— START —
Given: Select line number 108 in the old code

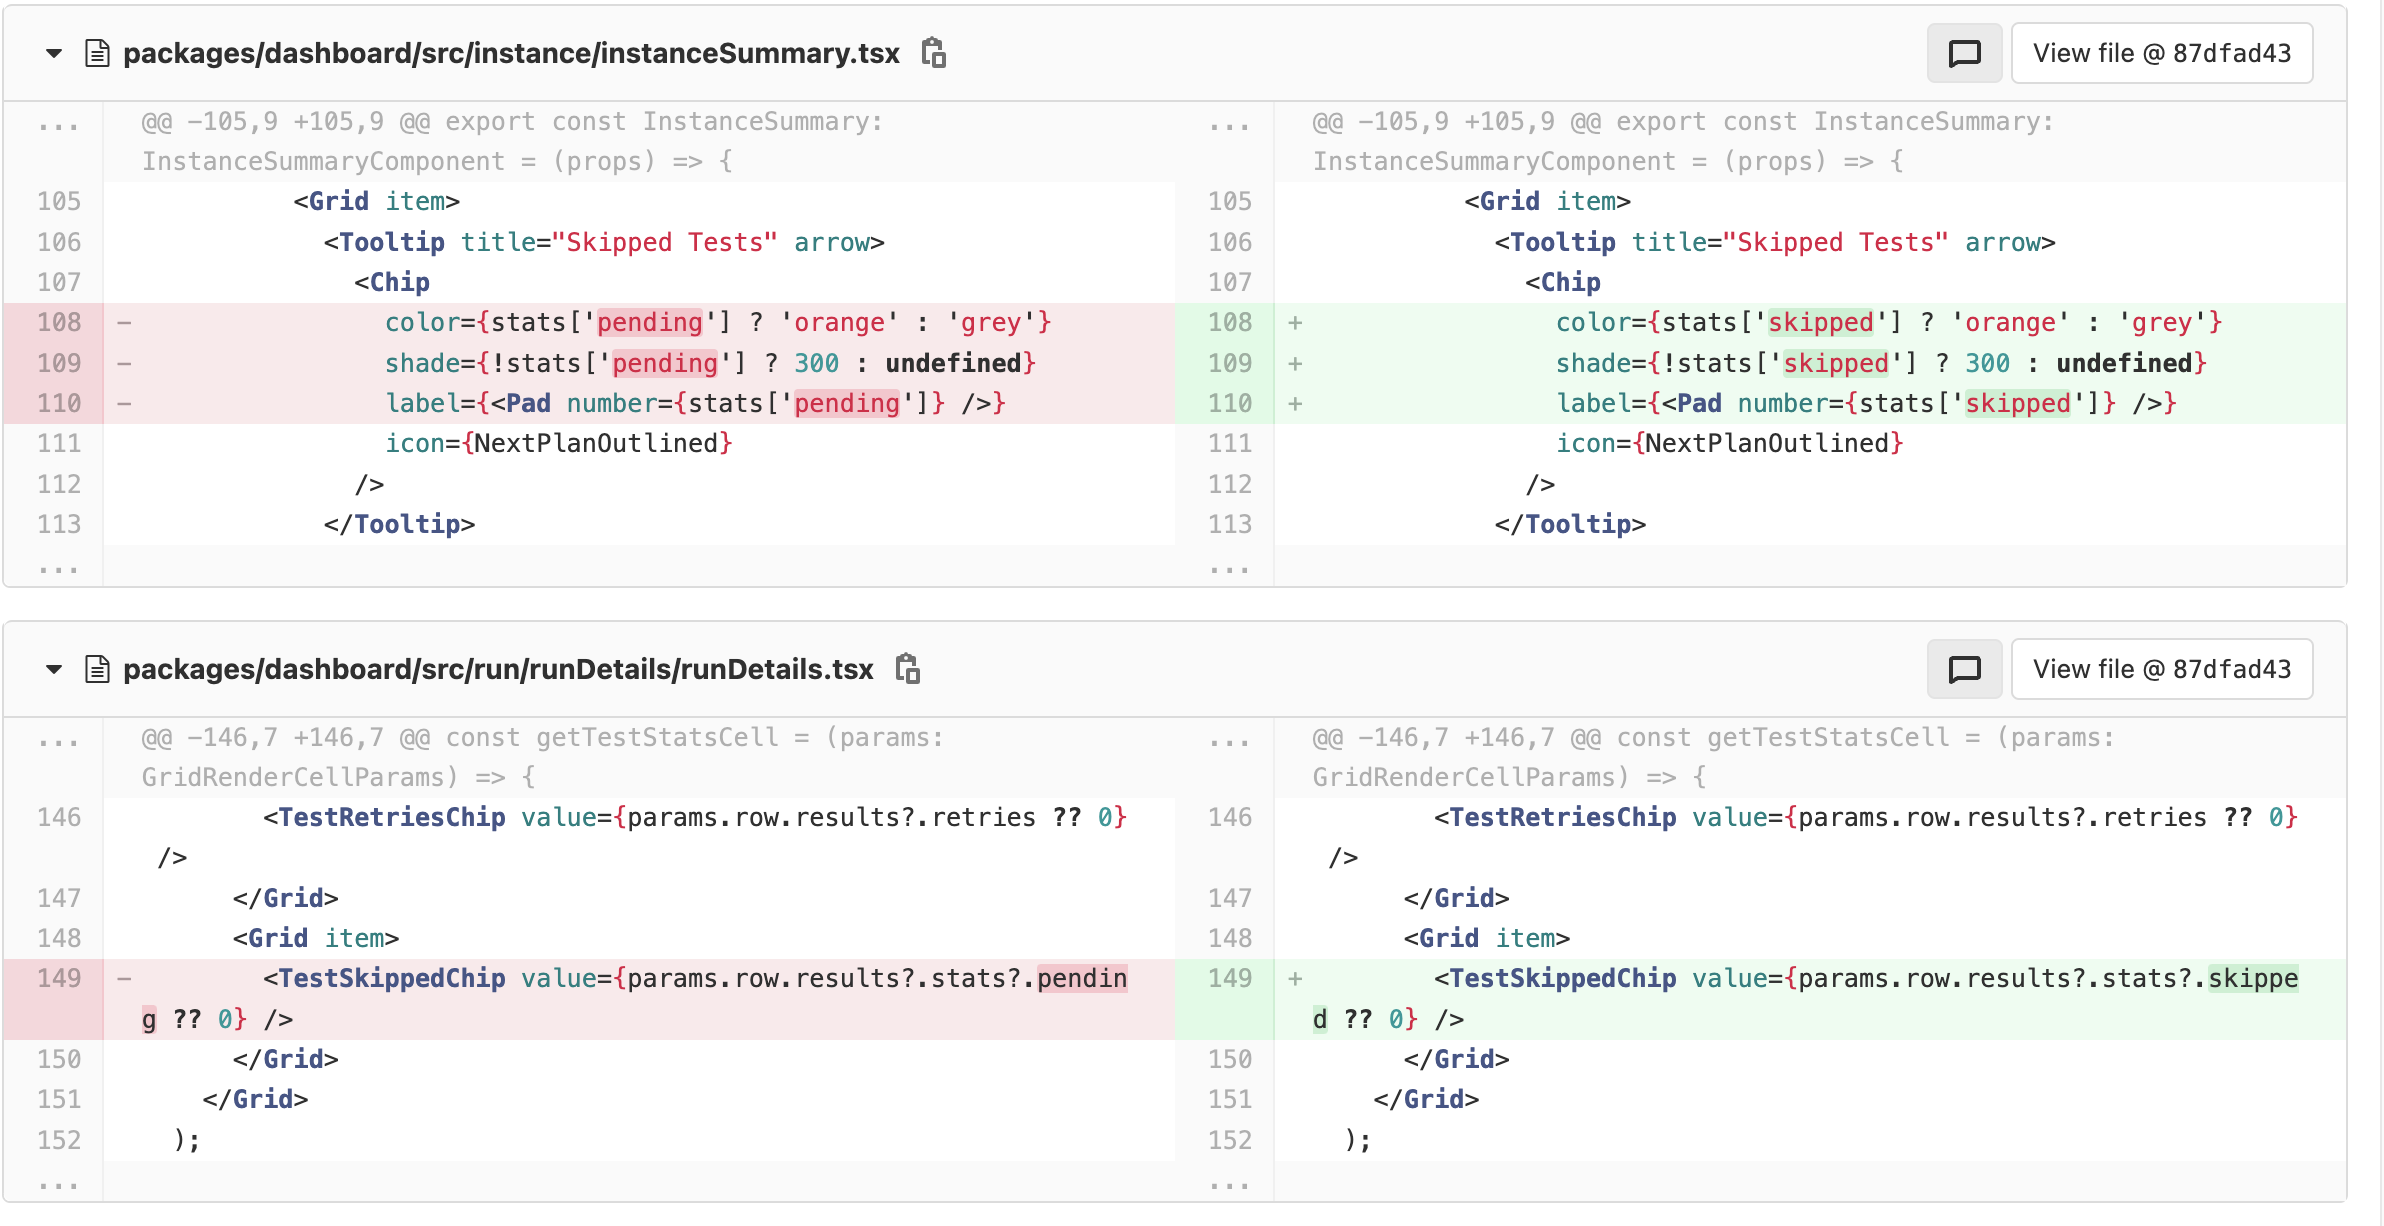Looking at the screenshot, I should click(59, 322).
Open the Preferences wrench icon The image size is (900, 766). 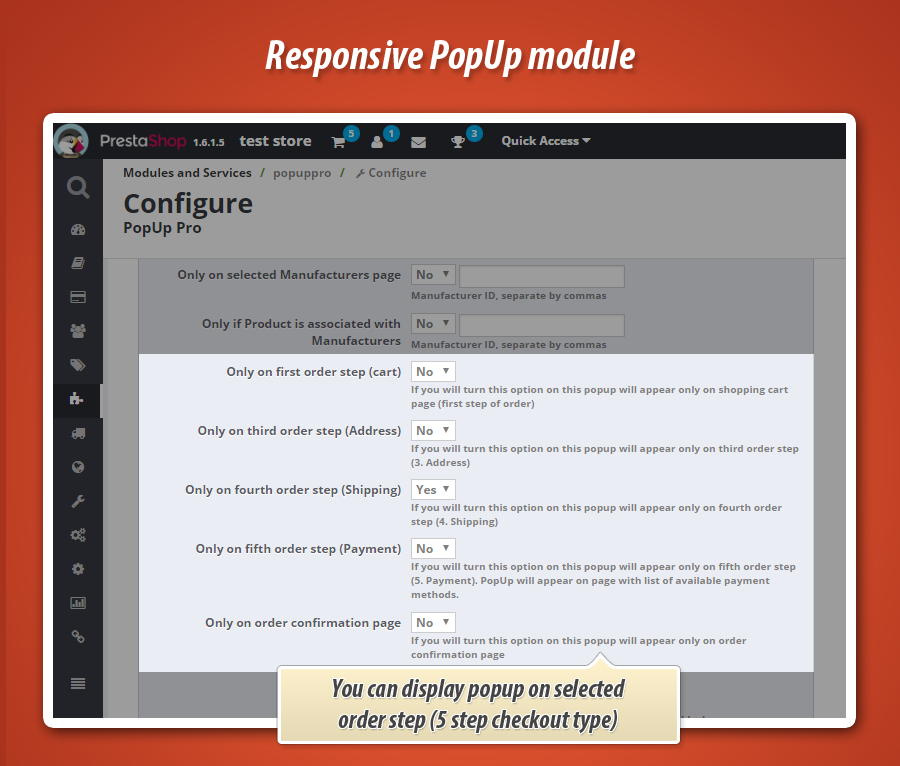coord(78,500)

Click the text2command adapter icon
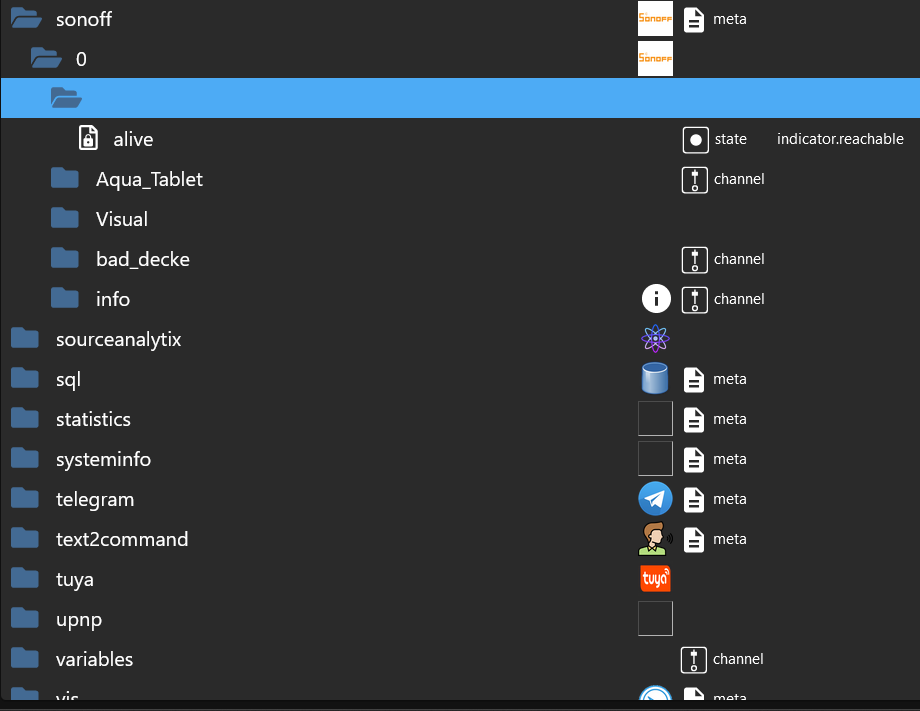[655, 539]

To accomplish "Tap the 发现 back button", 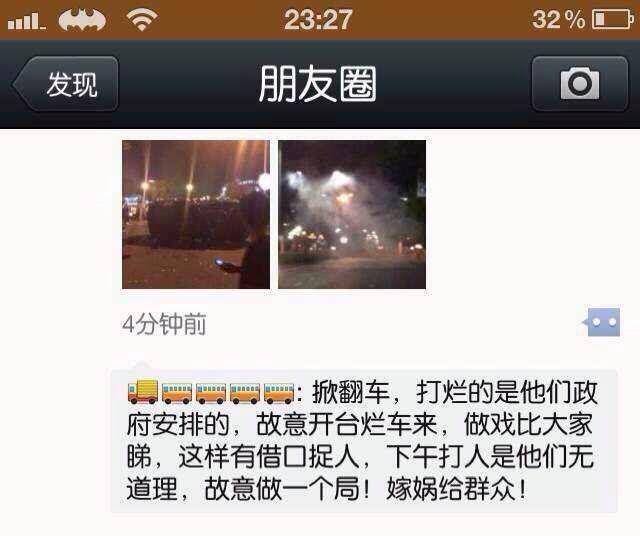I will point(66,84).
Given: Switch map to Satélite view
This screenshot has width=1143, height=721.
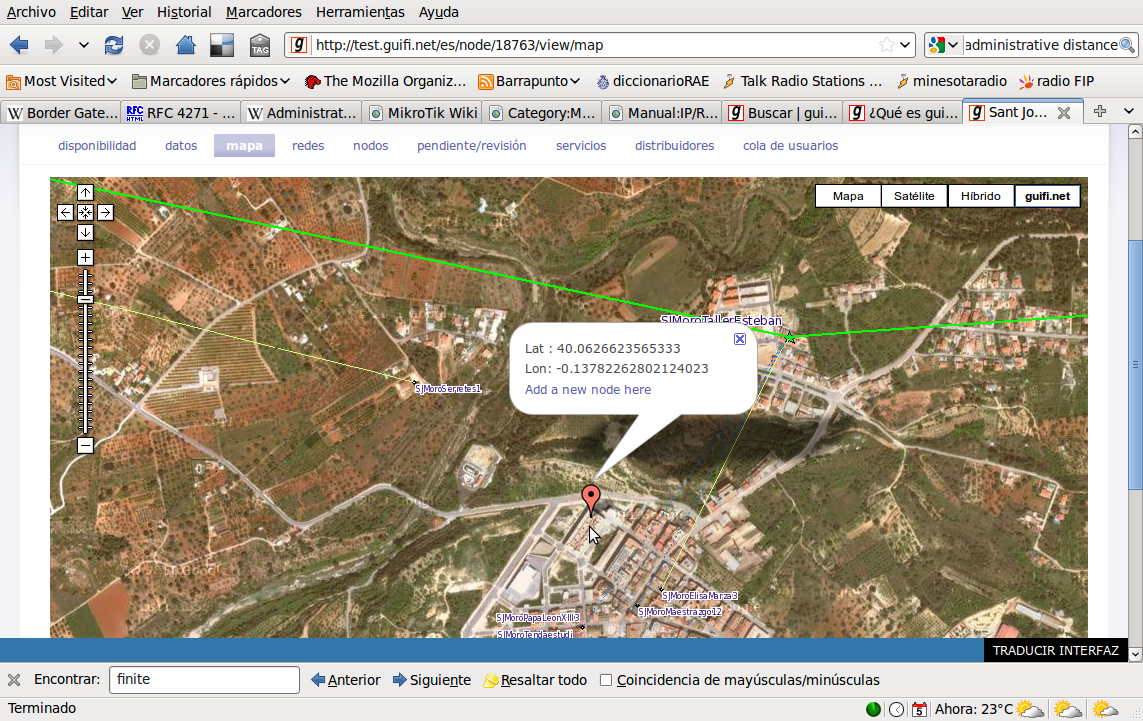Looking at the screenshot, I should 914,196.
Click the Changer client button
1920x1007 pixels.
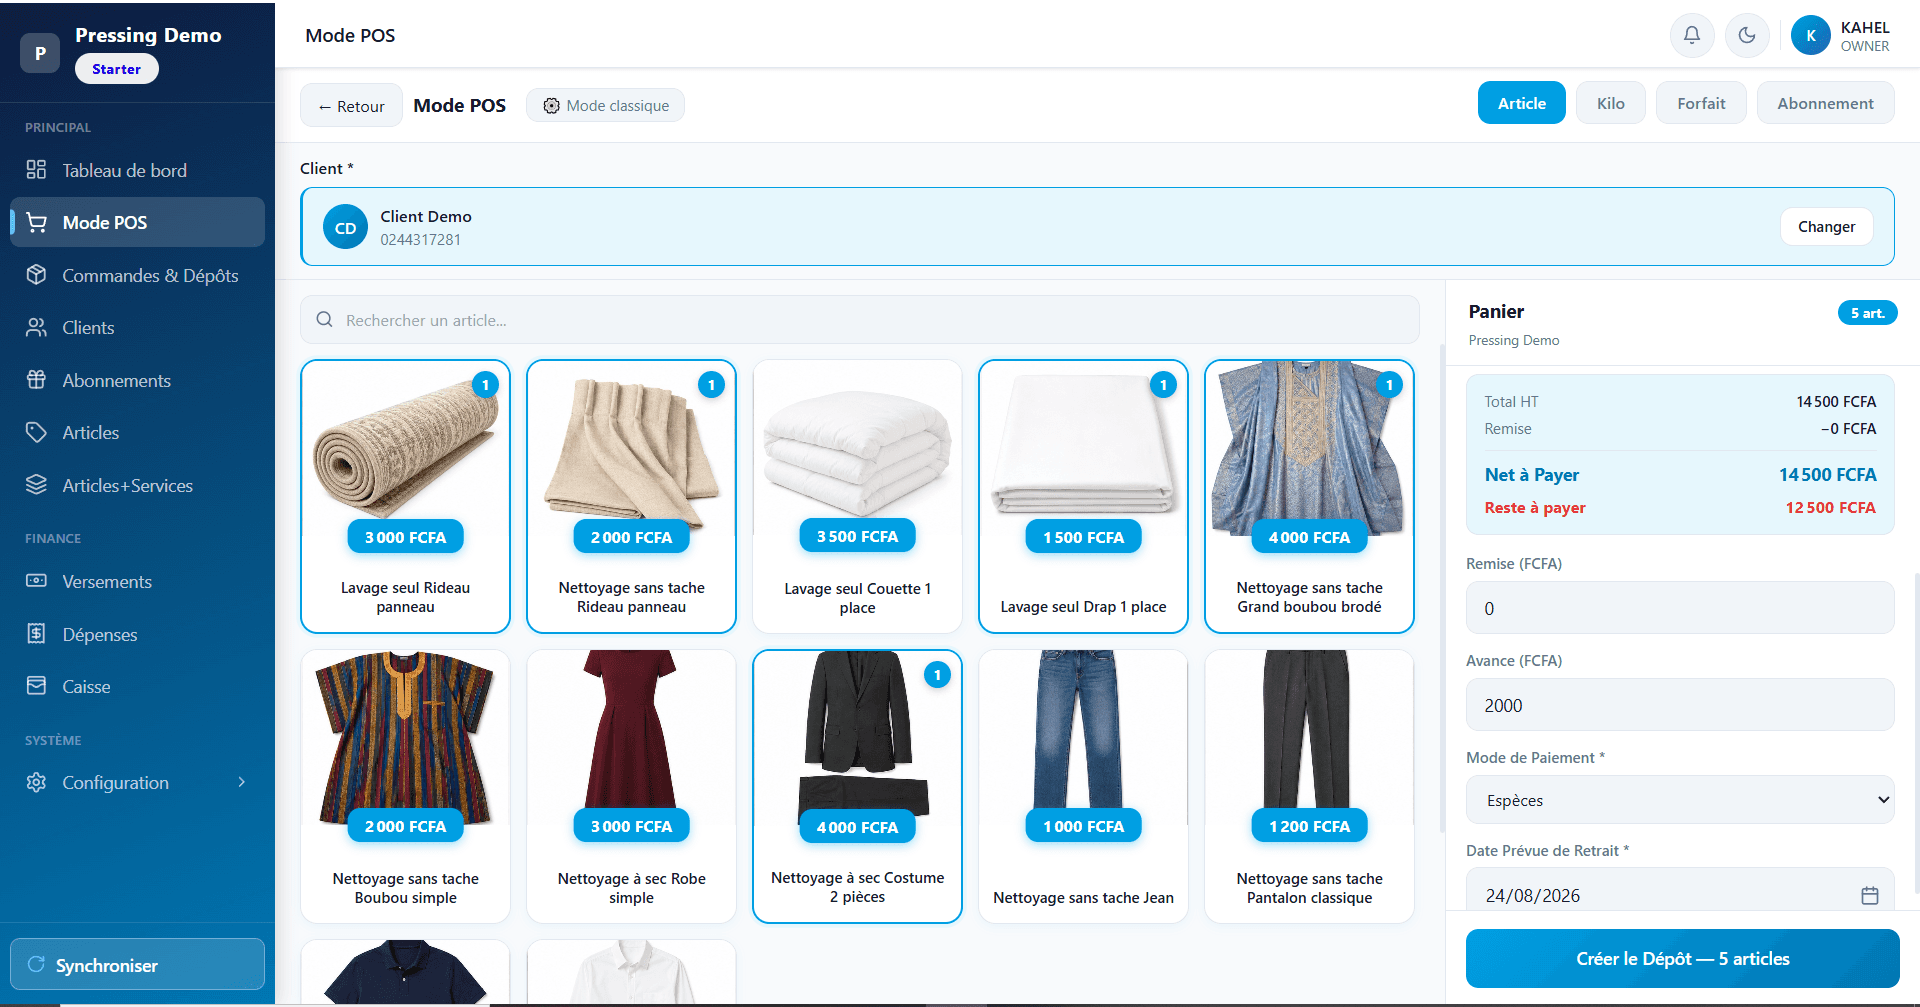pyautogui.click(x=1826, y=227)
— END —
> [GOAL OF THE EXERCISE] Reproduce the listing verbatim, starting at the line containing "Given: Switch map to Satélite view" and ending at the final line of the listing, both included. Omit the pictures from your answer.

> [COMPLETE OUTPUT]
Given: Switch map to Satélite view
This screenshot has width=1143, height=721.
Looking at the screenshot, I should 914,196.
Click the Changer client button
1920x1007 pixels.
pyautogui.click(x=1826, y=227)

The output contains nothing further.